Die Energiewende ist eines der großen Themen der kommenden Legislaturperioden. Schafft Deutschland als erstes Land der Welt den Ausstieg aus der Atomkraft und den fast Komplett-Umstieg auf grüne Energie? Derzeit läuft das Großprojekt alles andere als planvoll: Die Ökostrom-Umlage könnte im Herbst auf einen neuen Rekordwert steigen, der notwendige Ausbau der Stromnetze kommt nur schleppend voran und der Aufbau großer Offshore-Windparks stockt.  

Erst vergangene Woche wurde bekannt, dass ein feierlich eröffneter Windpark noch gar nicht am Netz ist, sondern mit 22.000 Litern Diesel im Monat künstlich am Laufen gehalten wird – "Ökostrom-Irrsinn" titelte die Bild-Zeitung.

Der Betrieb von fossilen Kohle- und Gaskraftwerken lohnt sich immer seltener, weil wegen des Ökostrombooms die Börsenpreise fallen. Schon jetzt drohen Versorger wie E.on, ihre Kraftwerke vom Netz zu nehmen. Trotzdem braucht Deutschland sogenannte Backup-Kraftwerke, damit die Stromversorgung gesichert ist, wenn sich einmal kein Windrad dreht. Skeptiker warnen, dass sich die Energiewende als überhastet entpuppt und Deutschland sich mit seinen ehrgeizigen Plänen international blamiert.
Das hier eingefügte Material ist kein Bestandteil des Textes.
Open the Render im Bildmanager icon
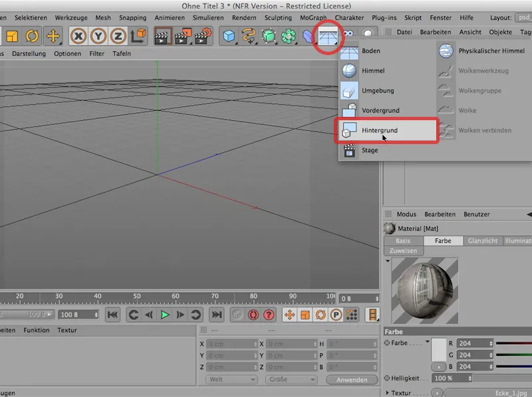The image size is (532, 397). tap(183, 36)
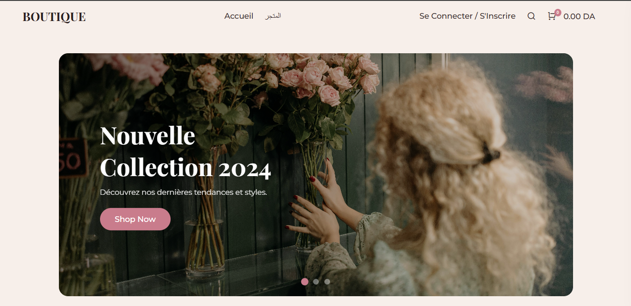631x306 pixels.
Task: Click the cart item count badge
Action: 558,13
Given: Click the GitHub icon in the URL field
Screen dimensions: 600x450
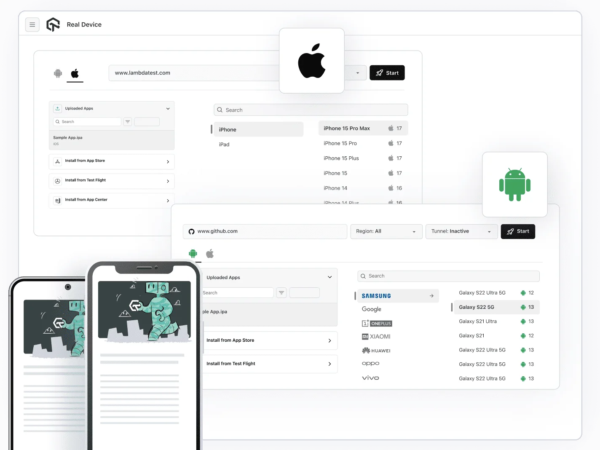Looking at the screenshot, I should tap(192, 231).
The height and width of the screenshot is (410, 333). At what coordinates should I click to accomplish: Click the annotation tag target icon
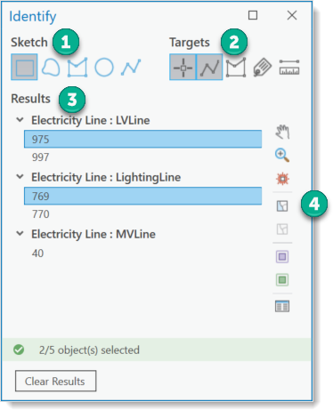click(263, 68)
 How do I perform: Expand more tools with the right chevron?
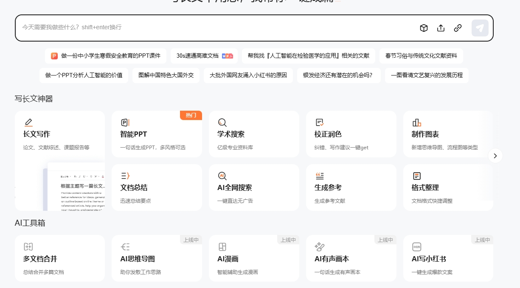pyautogui.click(x=495, y=156)
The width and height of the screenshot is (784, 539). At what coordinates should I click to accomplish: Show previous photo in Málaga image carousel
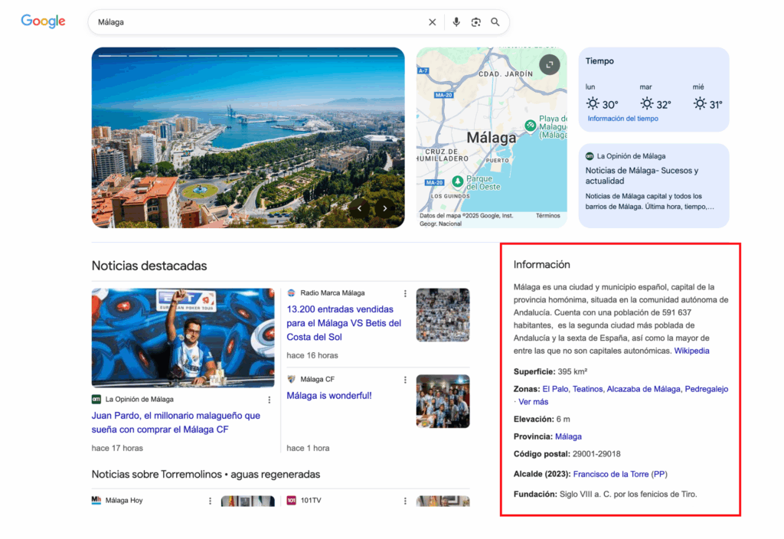point(359,207)
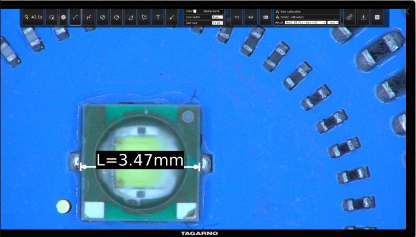Click the L=3.47mm measurement label
416x237 pixels.
[139, 160]
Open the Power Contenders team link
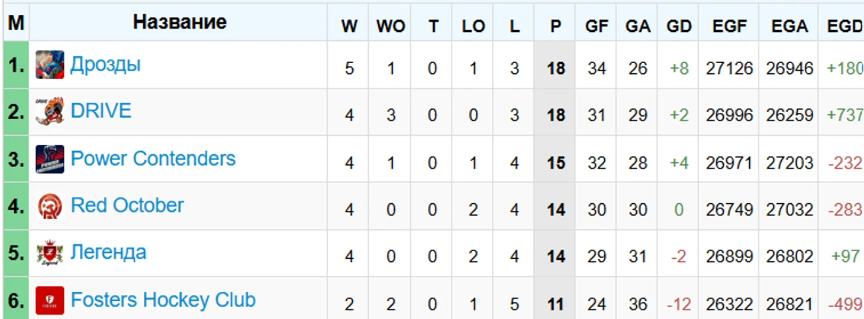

Also alles nur gut gedacht, aber am Ende schlecht geplant? Am Dienstagabend um 18:30 Uhr haben Bundesumweltminister Peter Altmaier (CDU) und sein grüner Amtskollege aus Schleswig-Holstein, Robert Habeck, in Berlin über die Energiewende diskutiert – zusammen mit Lesern von ZEIT ONLINE. Was wird der Umbau am Ende kosten? Sind die Kosten gerecht verteilt? Welche Fehler wurden bislang gemacht? Wie geht es besser?

Die Debatte zwischen den beiden Ministern bildete den Auftakt zur Serie DeutschlandDuell, die ZEIT ONLINE zusammen mit Handelsblatt Online veranstaltet. Auf insgesamt vier Veranstaltungen widmen wir uns in den kommenden Wochen den großen Streitpunkten des Wahlkampfs. Die weiteren Themen werden sein: Steuern, soziale Gerechtigkeit und die Euro-Krise.